Early Wednesday morning, Ossoff, who is 33, unseated incumbent Republican Sen. David Perdue in the second of two runoff elections in Georgia, according to Decision Desk HQ and Insider.
Ossoff is also the first millennial to be elected to the Senate. Currently, the youngest sitting senator is the Republican Josh Hawley, who is 41.
Ossoff previously worked as a US House staffer and is the CEO of an investigative-documentary company.
A series of Ossoff’s old tweets unearthed by Slate, with subjects ranging from Grand Theft Auto to Lil Jon, attest to his credentials as a child of the internet age.
“N00b 4 lyfe,” Ossoff tweeted in April 2014. The year before, he tweeted: “Shouldn’t autocorrect know ‘crunkest’ is a word?”
The last time a Democratic candidate as young as Ossoff had won a Senate seat was in 1973, when a 30-year-old Joe Biden defeated the Republican Sen.

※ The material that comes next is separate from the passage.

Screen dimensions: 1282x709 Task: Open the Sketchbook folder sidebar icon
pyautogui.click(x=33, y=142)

J. Caleb Boggs to represent Delaware. Biden, now 78, will be inaugurated as the president of the United States on January 20.
But the youngest-ever person elected to the Senate was John Henry Eaton, who was 28 years old when he was elected to represent Tennessee in November 1818.

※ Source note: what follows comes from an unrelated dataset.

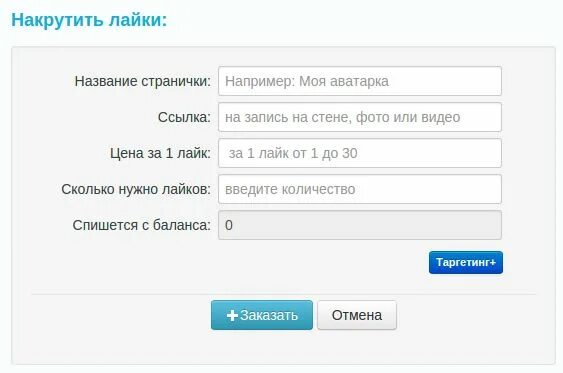Screen dimensions: 563x373
Task: Click the plus sign in Таргетинг+ button
Action: pos(493,263)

The minimum age to be elected as a US senator is 30, according the US Constitution, but officials apparently forgot to ask Eaton how old he was.
Ossoff and Raphael Warnock, the two Democratic candidates in Georgia’s Senate runoff elections, in Stonecrest, Georgia, on December 28, 2020. Paras Griffin/Getty Images
Runoff elections were called in Georgia after none of the candidates in both Senate races secured more than 50% of the vote after voting in the November 3, 2020, general election — the threshold for victory in the state.
The Rev. Raphael Warnock, the other Democrat running for a Senate seat in Georgia, defeated Republican Sen. Kelly Loeffler on Wednesday, according to Decision Desk HQ and Insider’s projections.
Warnock is the first Black man to be elected as a Georgia senator, and his victory brought an end to the 24-year losing streak for Democratic Party senate candidates in the state.
In a Tuesday night speech — where he all but declared victory — Warnock paid special thanks to his mother, Verlene.
“The other day, because this is America, the 82-year-old hands that used to pick somebody else’s cotton went to the polls and picked her youngest son to be a United States senator,” Warnock said.
Wins for Warnock and Ossoff mean that the Democratic Party now controls both the House of Representatives and the Senate.